### Work to be completed
Gather from the records below every line that contains the word "beside" and copy each such line in full.

__________

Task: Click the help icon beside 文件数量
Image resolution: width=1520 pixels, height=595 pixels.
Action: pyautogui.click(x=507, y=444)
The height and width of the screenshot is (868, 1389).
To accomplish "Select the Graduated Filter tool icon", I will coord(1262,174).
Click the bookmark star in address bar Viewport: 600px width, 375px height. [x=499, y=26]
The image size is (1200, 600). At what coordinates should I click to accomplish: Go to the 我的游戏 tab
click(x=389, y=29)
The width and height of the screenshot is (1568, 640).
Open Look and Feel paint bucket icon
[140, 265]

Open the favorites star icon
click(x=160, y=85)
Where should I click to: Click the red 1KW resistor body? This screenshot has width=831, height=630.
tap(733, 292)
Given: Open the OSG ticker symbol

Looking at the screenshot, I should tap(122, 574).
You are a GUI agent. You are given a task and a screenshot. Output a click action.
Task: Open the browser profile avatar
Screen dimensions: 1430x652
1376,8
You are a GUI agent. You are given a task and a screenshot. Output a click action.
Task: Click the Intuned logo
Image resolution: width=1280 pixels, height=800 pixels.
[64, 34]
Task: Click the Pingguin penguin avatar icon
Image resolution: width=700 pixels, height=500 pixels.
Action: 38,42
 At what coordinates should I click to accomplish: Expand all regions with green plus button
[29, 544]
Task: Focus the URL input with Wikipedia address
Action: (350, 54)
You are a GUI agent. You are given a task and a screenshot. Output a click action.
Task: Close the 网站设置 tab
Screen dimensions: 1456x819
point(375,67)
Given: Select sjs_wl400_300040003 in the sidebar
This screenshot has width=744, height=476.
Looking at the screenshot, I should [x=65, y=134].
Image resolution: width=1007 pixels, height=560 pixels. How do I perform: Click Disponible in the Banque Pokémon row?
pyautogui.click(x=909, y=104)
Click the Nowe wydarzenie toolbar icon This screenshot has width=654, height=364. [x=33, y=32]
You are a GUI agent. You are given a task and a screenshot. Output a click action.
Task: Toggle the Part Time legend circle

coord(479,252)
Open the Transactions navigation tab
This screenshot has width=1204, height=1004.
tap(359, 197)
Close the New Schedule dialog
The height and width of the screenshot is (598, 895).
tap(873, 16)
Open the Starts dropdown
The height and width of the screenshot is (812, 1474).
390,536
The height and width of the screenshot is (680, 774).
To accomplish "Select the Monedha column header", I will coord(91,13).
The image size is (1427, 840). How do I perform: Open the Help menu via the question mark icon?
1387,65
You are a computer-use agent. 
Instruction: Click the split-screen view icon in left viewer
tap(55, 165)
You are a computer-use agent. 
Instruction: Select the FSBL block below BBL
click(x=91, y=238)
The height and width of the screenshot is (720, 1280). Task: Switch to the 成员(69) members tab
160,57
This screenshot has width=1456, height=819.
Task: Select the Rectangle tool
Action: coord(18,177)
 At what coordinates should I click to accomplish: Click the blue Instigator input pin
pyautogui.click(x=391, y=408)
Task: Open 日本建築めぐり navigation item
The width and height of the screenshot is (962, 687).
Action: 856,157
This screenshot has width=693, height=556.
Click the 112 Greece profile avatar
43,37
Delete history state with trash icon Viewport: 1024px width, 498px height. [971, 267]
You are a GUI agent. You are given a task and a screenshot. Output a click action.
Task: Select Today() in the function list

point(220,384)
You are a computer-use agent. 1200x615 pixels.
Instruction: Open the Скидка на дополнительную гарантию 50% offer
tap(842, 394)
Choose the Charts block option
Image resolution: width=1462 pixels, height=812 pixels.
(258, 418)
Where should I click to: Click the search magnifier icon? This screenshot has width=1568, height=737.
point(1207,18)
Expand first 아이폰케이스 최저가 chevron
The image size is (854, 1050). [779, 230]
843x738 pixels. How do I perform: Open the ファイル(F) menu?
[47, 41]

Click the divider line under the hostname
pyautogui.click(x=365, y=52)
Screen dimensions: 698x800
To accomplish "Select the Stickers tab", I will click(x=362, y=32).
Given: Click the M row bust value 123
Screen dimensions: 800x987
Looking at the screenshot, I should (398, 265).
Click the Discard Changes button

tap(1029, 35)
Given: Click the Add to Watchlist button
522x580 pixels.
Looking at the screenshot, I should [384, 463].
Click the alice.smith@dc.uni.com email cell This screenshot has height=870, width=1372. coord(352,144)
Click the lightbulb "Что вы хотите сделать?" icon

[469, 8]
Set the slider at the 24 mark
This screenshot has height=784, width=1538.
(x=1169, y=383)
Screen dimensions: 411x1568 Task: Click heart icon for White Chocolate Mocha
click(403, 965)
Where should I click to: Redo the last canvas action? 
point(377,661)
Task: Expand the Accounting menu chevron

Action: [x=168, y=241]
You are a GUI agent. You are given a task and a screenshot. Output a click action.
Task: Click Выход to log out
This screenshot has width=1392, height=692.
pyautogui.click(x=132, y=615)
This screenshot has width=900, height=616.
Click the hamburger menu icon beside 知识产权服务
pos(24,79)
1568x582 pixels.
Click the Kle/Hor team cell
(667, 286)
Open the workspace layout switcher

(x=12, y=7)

__________

### Exercise output
Task: Click the help icon beside 文件数量
Click the hamburger menu icon beside 知识产权服务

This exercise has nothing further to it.